LM Studio setup
LM Studio runs in standard analysis mode by default. Deep analysis (thinking mode) is disabled because local models cannot control their reasoning budget, leading to unpredictable timeouts. For deep analysis with local models, see llama-server. For details, see AI analysis modes.
LM Studio runs AI models locally on your computer with a graphical interface for browsing, downloading, and managing models. There are no API costs, no account required, and no data leaves your computer. It is similar to Ollama but with a visual model manager instead of a menu bar app.
The coaching platform connects to LM Studio's built-in local server. No API key is needed.
Step 1: Download and install
- Go to lmstudio.ai
- Pick the relevant download for your operating system (macOS, Linux and Windows are supported)
- For example, Download for macOS (requires macOS 13 Ventura or later)
- Open the downloaded file and drag LM Studio to your Applications folder
- Launch LM Studio from Applications
Step 2: Download a model
- In LM Studio, click the Model Search tab (magnifying glass icon) in the left sidebar
- Search for a model. See Choosing a model for recommendations. Qwen3.5 35B A3B is a good starting point for systems with 64 GB+ memory.
- Click Download next to your chosen model
- Wait for the download to complete. Model files are large (several GB) so this may take a few minutes.
System requirements
| System memory | Recommended model | Notes |
|---|---|---|
| 64 GB+ | Qwen3.5 35B A3B (Q8_0) | Best quality, MoE architecture keeps active parameters low |
| 16-32 GB | Qwen3.5 9B (Q8_0) | Good balance of quality and memory usage |
Step 3: Start the local server
- Click the Developer tab (code icon) in the left sidebar
- Select your downloaded model from the model dropdown
- Click Start Server
The server runs at http://localhost:1234/v1 by default. You should see a green status indicator when the server is running.
Step 4: Set the context length
LM Studio's default context length (4,096 tokens) is too small for coaching assessments. You must increase it:
- In the Developer tab, click the model settings (gear icon)
- Find Context Length
- Set it to at least 32,768 (32K) for shorter sessions, or 65,536 (64K) for full session transcripts on 64 GB+ systems
| System memory | Recommended context length |
|---|---|
| 16-32 GB | 32,768 tokens (32K) |
| 64 GB+ | 65,536 tokens (64K) |
After changing the context length in LM Studio, set the matching value in the coaching platform under Settings > AI > Advanced tuning > Context limit.
If the context length is too small, long transcripts will be truncated and assessments will be incomplete or shallow. Always increase it from the default.

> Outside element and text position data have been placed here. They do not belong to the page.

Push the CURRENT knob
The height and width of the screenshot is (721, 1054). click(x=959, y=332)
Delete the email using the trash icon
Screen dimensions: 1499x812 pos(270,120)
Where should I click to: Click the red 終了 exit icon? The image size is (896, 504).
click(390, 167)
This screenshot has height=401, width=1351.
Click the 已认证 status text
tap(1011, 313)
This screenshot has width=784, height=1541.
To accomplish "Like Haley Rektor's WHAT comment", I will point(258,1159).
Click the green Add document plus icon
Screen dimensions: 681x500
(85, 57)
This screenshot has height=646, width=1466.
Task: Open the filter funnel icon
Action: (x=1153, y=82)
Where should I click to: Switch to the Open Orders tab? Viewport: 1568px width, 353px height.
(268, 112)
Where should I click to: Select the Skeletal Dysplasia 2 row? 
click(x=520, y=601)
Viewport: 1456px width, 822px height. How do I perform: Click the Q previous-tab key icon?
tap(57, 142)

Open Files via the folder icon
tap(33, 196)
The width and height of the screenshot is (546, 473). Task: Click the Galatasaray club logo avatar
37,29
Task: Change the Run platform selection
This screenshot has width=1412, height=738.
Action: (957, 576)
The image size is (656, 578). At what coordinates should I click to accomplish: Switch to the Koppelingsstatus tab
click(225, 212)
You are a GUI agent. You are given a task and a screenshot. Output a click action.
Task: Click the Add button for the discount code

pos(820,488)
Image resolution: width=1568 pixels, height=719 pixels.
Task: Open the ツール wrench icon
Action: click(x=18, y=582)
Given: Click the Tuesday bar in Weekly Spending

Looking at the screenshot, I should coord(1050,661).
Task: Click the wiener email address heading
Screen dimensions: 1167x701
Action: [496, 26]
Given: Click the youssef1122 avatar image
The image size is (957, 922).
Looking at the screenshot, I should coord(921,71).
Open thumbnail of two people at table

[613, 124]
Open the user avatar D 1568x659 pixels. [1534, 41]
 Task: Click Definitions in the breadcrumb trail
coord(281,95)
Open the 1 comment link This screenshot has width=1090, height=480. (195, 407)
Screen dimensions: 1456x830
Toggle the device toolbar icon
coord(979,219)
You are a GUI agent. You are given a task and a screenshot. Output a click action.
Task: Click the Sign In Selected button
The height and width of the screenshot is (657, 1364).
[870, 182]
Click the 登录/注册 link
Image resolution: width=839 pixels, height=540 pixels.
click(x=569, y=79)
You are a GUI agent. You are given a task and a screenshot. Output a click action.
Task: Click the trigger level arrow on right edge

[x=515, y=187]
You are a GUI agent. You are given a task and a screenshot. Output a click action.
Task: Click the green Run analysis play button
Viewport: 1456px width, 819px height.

Step 5: Configure the coaching platform
- Open the coaching platform and go to Settings > AI
- Select LM Studio as your provider
- Enter the base URL:
http://localhost:1234/v1 - Enter your model name (e.g. the model identifier shown in LM Studio's Developer tab)
- No API key is needed. Leave the API Key field empty.
- Click Save
To test the connection, open any session with a recording and transcript, then click Generate AI Assessment.
If you use the Desktop Edition on the same Mac as LM Studio, http://localhost:1234/v1 works directly. For the Server Edition running in Docker, use http://host.docker.internal:1234/v1 instead.
LM Studio models tend to produce more generous overall verdicts than rigorous cloud models. In testing, Qwen3.5 35B A3B rated 37 of 39 markers as "Meets" on a session that Claude Sonnet and xAI recommended against PCC submission. Cross-reference results with a more rigorous model before acting on submission recommendations.
Keeping LM Studio updated
LM Studio checks for updates automatically on launch. When an update is available, it will prompt you to download and install it. You can also check manually from the app menu.
Troubleshooting
"Connection refused" error
- Check that LM Studio is running and the server is started (green status in the Developer tab)
- Verify the URL is
http://localhost:1234/v1(orhttp://host.docker.internal:1234/v1for Server Edition in Docker) - Check that a model is loaded in the Developer tab
Model too large for your system
If LM Studio runs very slowly or your computer becomes unresponsive, the model may be too large for your available memory. Try a smaller model. See the system requirements table above and Choosing a model for recommendations by system memory.
Assessment truncated or incomplete
The context length may be too small. Increase it in LM Studio's model settings (see Step 4). Make sure the matching value is also set in the coaching platform under Settings > AI > Advanced tuning > Context limit.
Assessment takes a long time
Local models are slower than cloud providers. A full PCC assessment with Qwen3.5 35B A3B takes approximately 3 minutes on a 64 GB Mac. This is normal. If it takes significantly longer, check that no other memory-intensive applications are running.